Pakistan’s tribal area needs social and political reforms – by Jan Assakzai

FATA needs change

The more important thing at this point is not whether Pakistan`s tribal region is linked with the failed terrorist plot in New York, but whether their should be speedy reforms in FATA to prevent its causing the next 9/11.

Some people in Pakistan might think that if the economic and security situation improved and peace returned to the country, there would be no necessity to deal with the crisis facing the Federally Administered Tribal Areas. But that is not so, because the situation remains potentially explosive in the tribal regions because of the anachronistic Frontier Crimes Regulation (FCR).

Because of this, time is not on Pakistan`s side. The ideal of a peaceful, democratic Pakistan, at ease with its minorities as well as with its neighbours and the rest of the world, will not be achieved if nothing is done, and quickly, to sort out the mess in FATA.

Much has been written about the problems of FATA and the possible reforms there, but little has been done. The FCR remains law, even thought it is a legacy of colonial times that gives administrative powers to political agents. The agents were first appointed the British, to serve as links between the Raj and the people of the tribal areas.
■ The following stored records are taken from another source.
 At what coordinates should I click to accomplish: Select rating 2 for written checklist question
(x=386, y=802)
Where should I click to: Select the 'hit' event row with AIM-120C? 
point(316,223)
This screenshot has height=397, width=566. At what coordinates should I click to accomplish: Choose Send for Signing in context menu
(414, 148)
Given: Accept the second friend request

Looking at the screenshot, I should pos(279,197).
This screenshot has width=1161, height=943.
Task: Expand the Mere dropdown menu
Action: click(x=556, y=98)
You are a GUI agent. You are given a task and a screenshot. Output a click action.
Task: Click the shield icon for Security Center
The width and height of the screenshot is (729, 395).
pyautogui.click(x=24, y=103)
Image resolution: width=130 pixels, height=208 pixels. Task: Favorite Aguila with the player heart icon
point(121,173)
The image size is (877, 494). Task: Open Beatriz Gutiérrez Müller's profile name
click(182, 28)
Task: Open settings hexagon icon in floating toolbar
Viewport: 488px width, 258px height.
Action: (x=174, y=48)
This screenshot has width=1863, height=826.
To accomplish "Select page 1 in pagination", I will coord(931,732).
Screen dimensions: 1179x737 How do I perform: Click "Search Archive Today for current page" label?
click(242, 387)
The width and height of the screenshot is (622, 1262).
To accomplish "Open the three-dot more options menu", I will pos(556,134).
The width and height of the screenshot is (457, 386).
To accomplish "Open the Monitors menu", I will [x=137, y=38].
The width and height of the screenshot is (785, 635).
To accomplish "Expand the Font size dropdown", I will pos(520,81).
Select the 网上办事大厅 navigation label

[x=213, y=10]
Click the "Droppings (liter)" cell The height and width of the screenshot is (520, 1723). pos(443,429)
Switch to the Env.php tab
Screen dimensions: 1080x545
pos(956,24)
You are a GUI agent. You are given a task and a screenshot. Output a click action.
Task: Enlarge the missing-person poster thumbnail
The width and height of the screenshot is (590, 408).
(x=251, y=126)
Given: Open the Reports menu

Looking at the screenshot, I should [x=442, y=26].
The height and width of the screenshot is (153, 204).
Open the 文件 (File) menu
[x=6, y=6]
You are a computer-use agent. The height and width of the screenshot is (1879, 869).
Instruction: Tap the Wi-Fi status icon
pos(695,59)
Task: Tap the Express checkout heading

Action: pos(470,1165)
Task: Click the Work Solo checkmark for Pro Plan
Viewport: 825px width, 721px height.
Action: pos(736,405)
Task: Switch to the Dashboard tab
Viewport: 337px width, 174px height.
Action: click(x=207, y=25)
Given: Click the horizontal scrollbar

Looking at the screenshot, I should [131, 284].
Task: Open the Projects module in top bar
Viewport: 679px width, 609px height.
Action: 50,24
The result is that lack of political freedom, absence of permitted political activities, collective punishments and other forms of gross abuse of human rights are still the norm in FATA.

The solution to the crisis is the region`s integration with Khyber-Pakhtunkhwa. Before the breakup of Pakistan in 1971, FATA representatives were part of the NWFP Assembly and, in the 1960s, of West Pakistan Assembly. At the same time, parliament should be entrusted with all administrative and legislative powers in FATA, instead of the president, as now. The separation of executive and judicial powers should be ensured through the extension of the jurisdiction of Pakistan`s courts` to FATA.

The argument that the residents of FATA do not want these reforms is preposterous. Indeed, it is an insult to them; it is as if they are sub-humans who do not deserve even basic rights, such as that being tried by the country`s courts. The notions of collective punishment and territorial responsibility under the FCR should be abolished.

For political freedoms to be ensured in the region, the Political Parties Act of 2002 should be extended to FATA. This will enable the political parties to organise themselves there. That, in turn, will encourage people to stand up to terrorists. The wishes, aspirations and opinions the residents of FATA have to be taken into account.

Economically, the Afghan transit trade will be extremely advantageous for the Pakhtuns of FATA and Balochistan. Their livelihood will be guaranteed if cross-border trade is encouraged in the border regions. Utilisation of known minerals in FATA, introduction of modern-day techniques in agriculture and establishment of an Economic Opportunity Zone (EOZ), as proposed by the US, will go a long way in turning around FATA`s economy.

In order to end the isolation of FATA, communication links should be improved, including the building of a new highway connecting North and South Waziristan.

The government on its own cannot cause all these reforms to happens, and the army will have to extend a helping hand, particularly in terms of security.

The change will ensure that FATA does not become another base of Al Qaeda and the Taliban with the capability of launching trans-national attacks. Otherwise, the spectre of another 9/11 will loom larger than ever. If another possible 9/11 is traced to back to Waziristan, the consequences will be disastrous for Pakistan.